━━━ RECORDS TO PROCESS

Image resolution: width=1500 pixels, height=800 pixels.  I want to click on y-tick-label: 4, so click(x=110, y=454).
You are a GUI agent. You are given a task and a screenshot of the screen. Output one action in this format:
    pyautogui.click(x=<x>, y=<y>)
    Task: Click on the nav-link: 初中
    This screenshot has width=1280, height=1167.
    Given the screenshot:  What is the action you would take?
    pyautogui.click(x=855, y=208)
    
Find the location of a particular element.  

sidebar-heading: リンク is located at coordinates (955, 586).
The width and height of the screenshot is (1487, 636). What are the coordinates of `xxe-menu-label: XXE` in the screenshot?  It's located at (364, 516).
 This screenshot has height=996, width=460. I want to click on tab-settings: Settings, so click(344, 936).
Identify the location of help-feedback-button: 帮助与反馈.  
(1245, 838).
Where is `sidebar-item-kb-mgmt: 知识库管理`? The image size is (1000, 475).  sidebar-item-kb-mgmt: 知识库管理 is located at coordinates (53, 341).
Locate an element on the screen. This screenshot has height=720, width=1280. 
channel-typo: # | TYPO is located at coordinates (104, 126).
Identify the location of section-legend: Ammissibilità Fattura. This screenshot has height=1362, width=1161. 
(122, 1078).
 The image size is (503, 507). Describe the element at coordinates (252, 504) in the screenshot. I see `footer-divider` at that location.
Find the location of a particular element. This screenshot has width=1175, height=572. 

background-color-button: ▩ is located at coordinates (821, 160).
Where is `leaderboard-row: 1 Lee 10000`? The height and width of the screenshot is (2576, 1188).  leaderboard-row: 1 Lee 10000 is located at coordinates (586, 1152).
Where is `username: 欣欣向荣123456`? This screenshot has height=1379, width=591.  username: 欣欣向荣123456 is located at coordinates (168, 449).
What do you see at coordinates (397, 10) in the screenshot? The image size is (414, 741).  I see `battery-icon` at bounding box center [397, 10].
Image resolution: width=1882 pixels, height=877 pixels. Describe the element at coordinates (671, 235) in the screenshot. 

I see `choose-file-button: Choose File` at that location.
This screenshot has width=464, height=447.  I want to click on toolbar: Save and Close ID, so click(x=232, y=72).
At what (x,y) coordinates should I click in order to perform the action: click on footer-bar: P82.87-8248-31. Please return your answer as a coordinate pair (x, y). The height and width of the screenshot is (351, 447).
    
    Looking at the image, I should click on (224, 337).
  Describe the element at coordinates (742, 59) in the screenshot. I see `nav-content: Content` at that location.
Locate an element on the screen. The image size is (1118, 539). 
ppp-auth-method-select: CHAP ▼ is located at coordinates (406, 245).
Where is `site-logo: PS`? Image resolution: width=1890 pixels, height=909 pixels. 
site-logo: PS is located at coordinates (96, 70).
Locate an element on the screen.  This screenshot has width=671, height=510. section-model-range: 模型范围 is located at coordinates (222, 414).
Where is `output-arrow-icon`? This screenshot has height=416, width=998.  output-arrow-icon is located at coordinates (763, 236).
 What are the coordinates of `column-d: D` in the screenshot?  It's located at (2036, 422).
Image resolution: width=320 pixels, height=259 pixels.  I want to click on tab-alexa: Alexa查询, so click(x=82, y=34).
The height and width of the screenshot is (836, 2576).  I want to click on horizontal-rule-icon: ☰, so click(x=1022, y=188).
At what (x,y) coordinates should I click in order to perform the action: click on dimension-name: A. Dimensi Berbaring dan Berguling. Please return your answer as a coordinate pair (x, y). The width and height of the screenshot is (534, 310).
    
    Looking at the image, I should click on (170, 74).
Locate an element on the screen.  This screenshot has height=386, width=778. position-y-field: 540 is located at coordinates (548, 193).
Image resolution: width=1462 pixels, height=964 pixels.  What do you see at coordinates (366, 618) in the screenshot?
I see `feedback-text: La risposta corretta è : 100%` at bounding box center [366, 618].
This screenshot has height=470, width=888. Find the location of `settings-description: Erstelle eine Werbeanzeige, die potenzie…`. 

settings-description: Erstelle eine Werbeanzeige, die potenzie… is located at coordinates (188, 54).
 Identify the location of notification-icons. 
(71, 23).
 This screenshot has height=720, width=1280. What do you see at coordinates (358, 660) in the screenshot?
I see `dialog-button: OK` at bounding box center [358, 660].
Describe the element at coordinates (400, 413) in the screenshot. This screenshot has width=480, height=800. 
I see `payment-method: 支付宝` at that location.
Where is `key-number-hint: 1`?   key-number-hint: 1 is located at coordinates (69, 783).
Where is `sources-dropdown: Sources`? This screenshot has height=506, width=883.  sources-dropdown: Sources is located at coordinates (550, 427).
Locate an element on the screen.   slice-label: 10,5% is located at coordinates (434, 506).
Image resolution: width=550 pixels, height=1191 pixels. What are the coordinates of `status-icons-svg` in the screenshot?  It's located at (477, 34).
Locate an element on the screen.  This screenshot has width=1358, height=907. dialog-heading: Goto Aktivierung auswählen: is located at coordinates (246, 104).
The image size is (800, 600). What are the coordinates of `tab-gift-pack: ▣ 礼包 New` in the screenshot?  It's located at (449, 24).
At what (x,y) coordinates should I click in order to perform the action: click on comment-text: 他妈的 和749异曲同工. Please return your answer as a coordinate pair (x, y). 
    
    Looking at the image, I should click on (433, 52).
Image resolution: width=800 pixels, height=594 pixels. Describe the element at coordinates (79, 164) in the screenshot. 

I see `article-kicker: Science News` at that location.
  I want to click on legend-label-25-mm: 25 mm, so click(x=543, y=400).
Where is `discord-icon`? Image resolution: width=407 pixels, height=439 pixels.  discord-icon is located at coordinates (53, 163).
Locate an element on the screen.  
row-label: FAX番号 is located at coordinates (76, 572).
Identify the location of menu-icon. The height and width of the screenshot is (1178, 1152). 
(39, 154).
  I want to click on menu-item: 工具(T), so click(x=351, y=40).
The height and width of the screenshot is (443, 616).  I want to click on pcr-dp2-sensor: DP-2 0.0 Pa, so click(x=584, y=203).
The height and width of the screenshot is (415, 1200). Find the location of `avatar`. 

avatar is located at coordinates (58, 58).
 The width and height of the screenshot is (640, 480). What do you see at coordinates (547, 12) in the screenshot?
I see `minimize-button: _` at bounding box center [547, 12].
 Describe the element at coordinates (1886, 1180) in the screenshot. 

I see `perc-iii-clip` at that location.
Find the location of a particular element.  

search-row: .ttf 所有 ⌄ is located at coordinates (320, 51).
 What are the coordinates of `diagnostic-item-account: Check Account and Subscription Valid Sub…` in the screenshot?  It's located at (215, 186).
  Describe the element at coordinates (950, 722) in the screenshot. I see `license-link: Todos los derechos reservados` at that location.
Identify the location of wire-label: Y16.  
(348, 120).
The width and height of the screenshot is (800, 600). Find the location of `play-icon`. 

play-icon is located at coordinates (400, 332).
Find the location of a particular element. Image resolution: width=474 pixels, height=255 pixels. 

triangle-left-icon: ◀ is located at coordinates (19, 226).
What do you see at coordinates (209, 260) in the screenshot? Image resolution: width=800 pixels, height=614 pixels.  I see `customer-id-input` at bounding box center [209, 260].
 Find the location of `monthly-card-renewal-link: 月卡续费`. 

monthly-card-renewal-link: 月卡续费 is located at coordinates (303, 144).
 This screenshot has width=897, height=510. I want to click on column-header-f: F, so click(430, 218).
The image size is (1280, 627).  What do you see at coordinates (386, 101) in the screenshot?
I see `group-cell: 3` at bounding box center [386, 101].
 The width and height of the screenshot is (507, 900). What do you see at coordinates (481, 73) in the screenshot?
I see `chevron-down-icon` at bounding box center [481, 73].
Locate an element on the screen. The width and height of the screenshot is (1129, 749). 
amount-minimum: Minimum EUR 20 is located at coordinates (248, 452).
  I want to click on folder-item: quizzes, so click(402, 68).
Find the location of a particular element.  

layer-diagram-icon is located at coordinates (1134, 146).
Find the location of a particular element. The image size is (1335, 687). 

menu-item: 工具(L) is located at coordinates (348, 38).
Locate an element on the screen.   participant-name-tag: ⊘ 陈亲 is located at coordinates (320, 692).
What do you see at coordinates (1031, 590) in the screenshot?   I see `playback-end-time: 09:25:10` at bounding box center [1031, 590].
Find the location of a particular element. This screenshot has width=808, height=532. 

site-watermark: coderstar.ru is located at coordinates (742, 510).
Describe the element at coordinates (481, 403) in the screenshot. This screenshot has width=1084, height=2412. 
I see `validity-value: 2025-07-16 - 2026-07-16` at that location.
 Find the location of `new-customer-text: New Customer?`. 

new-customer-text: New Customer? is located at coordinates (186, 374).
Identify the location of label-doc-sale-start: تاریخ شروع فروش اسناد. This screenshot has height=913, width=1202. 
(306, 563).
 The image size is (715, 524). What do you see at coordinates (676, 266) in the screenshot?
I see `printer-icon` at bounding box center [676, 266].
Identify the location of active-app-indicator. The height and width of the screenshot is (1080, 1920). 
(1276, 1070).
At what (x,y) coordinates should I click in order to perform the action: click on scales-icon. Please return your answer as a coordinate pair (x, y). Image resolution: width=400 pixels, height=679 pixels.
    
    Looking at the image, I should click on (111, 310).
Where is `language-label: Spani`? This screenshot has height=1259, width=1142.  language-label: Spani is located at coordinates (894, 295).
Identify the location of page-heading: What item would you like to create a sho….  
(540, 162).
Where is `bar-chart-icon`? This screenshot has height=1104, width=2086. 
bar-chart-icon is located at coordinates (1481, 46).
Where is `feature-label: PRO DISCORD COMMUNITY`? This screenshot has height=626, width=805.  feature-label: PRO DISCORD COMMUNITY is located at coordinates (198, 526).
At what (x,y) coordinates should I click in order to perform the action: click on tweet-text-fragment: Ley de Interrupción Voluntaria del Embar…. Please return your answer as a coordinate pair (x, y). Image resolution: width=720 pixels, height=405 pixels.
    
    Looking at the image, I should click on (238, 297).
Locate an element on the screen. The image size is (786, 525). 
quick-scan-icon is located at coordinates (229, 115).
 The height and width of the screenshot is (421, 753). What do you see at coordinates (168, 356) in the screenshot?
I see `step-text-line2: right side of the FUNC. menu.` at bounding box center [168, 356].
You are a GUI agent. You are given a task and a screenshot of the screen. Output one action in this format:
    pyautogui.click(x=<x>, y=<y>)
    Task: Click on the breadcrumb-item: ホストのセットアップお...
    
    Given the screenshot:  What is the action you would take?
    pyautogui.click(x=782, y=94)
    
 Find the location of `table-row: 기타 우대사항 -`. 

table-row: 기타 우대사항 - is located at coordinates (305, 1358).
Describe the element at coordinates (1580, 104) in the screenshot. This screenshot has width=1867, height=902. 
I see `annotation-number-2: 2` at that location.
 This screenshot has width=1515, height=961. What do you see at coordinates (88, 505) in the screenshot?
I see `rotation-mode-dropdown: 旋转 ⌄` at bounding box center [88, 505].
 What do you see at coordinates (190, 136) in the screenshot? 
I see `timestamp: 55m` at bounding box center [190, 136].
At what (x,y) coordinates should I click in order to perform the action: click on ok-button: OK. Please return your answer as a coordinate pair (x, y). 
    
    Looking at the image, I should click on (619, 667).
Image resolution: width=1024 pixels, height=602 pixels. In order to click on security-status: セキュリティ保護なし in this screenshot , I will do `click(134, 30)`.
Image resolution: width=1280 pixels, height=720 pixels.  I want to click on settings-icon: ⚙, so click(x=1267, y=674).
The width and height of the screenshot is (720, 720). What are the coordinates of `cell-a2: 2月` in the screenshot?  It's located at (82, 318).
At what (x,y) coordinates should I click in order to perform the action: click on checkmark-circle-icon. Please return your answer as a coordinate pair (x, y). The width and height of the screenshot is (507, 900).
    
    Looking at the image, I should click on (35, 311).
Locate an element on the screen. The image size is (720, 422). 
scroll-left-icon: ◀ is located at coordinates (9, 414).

━━━━━━

Copy out the records from the line containing "coordinates (548, 193)." through the line containing "coordinates (434, 506).", reproducing each line without any change.

Locate an element on the screen.  This screenshot has height=386, width=778. position-y-field: 540 is located at coordinates (548, 193).
Image resolution: width=1462 pixels, height=964 pixels.  What do you see at coordinates (366, 618) in the screenshot?
I see `feedback-text: La risposta corretta è : 100%` at bounding box center [366, 618].
This screenshot has height=470, width=888. Find the location of `settings-description: Erstelle eine Werbeanzeige, die potenzie…`. 

settings-description: Erstelle eine Werbeanzeige, die potenzie… is located at coordinates (188, 54).
 Identify the location of notification-icons. 
(71, 23).
 This screenshot has height=720, width=1280. What do you see at coordinates (358, 660) in the screenshot?
I see `dialog-button: OK` at bounding box center [358, 660].
Describe the element at coordinates (400, 413) in the screenshot. This screenshot has width=480, height=800. 
I see `payment-method: 支付宝` at that location.
Where is `key-number-hint: 1`?   key-number-hint: 1 is located at coordinates (69, 783).
Where is `sources-dropdown: Sources`? This screenshot has height=506, width=883.  sources-dropdown: Sources is located at coordinates (550, 427).
Locate an element on the screen.   slice-label: 10,5% is located at coordinates (434, 506).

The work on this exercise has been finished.